A piece on the New York Times website gave me pause today, specifically this line:
It’s impossible not to have favorites, and we do know that the perception of favoritism is one of the biggest factors in sibling rivalry…
Yes – that one sentence is a direct quote from a pediatrician and professor at Johns Hopkins University School of Medicine. Right here, in case you missed it: “It’s impossible not to have favorites”.
That’s right. “Impossible.” Doctor. School of Medicine. Paper of record.
Is this what passes for “science” these days? Yikes.
The piece goes on to generously offer that it’s okay to have favourites, that there’s a difference between “love” and “favoritism”, that having a favourite is normal, and it’s better to be conscious of it and watch your parenting than it is to be in denial. Just make sure to rotate your favourites.

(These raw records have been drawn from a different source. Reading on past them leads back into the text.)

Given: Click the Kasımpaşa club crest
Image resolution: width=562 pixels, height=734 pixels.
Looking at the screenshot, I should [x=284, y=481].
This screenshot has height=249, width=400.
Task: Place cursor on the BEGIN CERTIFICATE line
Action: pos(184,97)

Thanks, New York Times – that was earth-shattering. So was this tip, for parents who have do have favourites: “You’ve got to find something you appreciate about each child and build on that.”
Doesn’t that sound like advice you give to a colleague? “You have to work with Bonnie, I know she’s difficult. Just find something you like and focus on it.”
Well, readers: I’m not going to tell you it’s “okay”, or that it’s “normal”. Nope. If you have a “favourite” – the kind of “favourite” who drives your other kids to see a pediatrician for their behavioural problems – you need to do some serious work on yourself.
As a small child, I always knew who my mother’s favourite was. I remember feeling so angry and sad – angry at my sister, and sad that it wasn’t me. Even now, I have to catch myself; the scars linger. I’m sure it hurt not only me, but my sister too – she is a lovely, funny person.
As an adolescent, I remember being so disappointed to see how my grandmother treated her favourite over my father.
My mother and grandmother had some very good qualities, but in their parental favouritism, they were weak and undisciplined.
My father, though? Nope – never had a favourite.
I called one of my sisters: “Do you think Dad had a favourite?”
Sister 1: “No, I’ve never felt that way. I think he’s been closer to different children at different times, but I’ve never felt he had a favourite.”
I called another, with the same question.
Sister 2: “No, never. I’ve never felt that way.”
So I called the man himself. My father has many, many flaws, but parental favouritism is not one of them: “How did you do it?”
My dad: “Really? You really want to know?”
Yes. “I saw my parents, with their favourites, and I knew I didn’t want that – I didn’t want that for my children. So I thought about love and what that means. I’m a secular kind of guy, I’m about as far from Jesus as you can get, but I read about love in the Bible, and I thought about what that meant, and I tried very hard to live that and love each of you as best I could.”
And he did. Even today, when he praises one of my siblings or extols my sisters’ career choices, or brags about my husband (and not me), while I might feel embarrassed (or think he’s laying it on a little too thick), I don’t think he favours them. I get frustrated with him, sure – and about other things, I am often angry. There are times he’s treated us differently, too. It hasn’t been all equal – he’s rescued some of us from rough patches more than others – he’s made mistakes, for sure. But in my heart, I don’t believe he has a favourite.
So, it is possible.
Love is patient and kind; it always protects, always trusts, always hopes, and always perseveres.
And, hopefully, this will be the only time where I refute a “scientist” with the Bible.